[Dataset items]
* Start *

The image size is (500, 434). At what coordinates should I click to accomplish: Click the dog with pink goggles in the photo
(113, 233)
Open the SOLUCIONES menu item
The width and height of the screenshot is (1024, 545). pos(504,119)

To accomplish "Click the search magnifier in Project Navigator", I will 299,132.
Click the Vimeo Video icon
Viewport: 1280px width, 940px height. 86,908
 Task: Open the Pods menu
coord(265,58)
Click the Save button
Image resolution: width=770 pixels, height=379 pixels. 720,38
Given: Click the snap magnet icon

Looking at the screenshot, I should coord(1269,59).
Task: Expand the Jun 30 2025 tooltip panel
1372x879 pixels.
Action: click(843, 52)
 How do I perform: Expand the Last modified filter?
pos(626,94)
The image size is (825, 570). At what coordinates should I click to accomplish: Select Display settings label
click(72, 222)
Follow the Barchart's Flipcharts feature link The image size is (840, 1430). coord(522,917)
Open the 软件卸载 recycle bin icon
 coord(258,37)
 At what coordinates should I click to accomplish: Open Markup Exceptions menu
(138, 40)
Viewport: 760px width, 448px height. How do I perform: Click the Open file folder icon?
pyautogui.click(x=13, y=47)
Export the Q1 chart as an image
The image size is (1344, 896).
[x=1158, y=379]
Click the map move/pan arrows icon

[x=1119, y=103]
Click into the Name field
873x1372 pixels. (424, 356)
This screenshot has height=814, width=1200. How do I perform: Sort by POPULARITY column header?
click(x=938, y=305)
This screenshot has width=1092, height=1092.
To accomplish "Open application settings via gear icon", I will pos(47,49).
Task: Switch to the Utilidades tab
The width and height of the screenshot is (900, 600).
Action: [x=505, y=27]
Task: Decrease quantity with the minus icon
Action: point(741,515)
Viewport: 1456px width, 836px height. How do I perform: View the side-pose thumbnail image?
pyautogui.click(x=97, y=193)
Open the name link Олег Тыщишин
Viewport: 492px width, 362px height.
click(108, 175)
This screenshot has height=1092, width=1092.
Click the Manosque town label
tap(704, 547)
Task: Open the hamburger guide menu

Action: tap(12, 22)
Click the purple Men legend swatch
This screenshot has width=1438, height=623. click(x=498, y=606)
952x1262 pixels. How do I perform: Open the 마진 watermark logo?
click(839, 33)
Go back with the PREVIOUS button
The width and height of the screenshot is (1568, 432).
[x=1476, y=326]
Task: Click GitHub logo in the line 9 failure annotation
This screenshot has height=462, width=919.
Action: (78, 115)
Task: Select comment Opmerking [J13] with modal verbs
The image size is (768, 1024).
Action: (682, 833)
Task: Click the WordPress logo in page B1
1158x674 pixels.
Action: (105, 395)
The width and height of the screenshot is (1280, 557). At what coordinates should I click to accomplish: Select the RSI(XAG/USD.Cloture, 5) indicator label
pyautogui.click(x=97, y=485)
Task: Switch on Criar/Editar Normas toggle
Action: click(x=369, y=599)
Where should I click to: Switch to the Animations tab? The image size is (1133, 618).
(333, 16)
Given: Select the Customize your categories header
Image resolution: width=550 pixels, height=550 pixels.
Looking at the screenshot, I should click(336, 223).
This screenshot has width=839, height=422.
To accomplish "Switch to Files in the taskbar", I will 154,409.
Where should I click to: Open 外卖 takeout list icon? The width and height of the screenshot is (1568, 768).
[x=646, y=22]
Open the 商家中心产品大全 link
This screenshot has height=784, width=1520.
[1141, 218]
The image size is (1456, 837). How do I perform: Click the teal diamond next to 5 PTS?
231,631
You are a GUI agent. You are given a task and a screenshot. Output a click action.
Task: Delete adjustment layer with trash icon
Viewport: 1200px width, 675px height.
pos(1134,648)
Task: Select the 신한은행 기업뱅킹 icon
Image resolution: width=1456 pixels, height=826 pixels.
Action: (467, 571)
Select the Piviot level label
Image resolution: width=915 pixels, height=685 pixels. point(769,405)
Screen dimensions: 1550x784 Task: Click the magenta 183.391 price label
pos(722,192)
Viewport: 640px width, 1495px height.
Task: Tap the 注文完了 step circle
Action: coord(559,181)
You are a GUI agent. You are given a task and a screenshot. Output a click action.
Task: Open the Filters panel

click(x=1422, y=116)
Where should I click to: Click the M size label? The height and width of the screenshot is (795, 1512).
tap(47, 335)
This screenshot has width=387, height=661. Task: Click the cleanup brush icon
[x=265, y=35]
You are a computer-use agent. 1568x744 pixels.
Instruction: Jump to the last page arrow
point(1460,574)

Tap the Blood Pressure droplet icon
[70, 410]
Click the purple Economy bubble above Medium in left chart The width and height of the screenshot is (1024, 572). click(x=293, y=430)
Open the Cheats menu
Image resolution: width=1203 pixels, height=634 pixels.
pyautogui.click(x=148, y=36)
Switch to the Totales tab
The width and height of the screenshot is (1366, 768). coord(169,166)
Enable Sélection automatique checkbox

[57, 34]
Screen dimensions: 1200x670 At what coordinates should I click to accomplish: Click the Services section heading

* End *

▶ _WRITTEN EXERCISE_
Repeat word for word the part of the items above that starts with the line containing "Switch to the Totales tab" and runs through the end of the items.

▶ _THE RESPONSE_
Switch to the Totales tab
The width and height of the screenshot is (1366, 768). coord(169,166)
Enable Sélection automatique checkbox

[57, 34]
Screen dimensions: 1200x670 At what coordinates should I click to accomplish: Click the Services section heading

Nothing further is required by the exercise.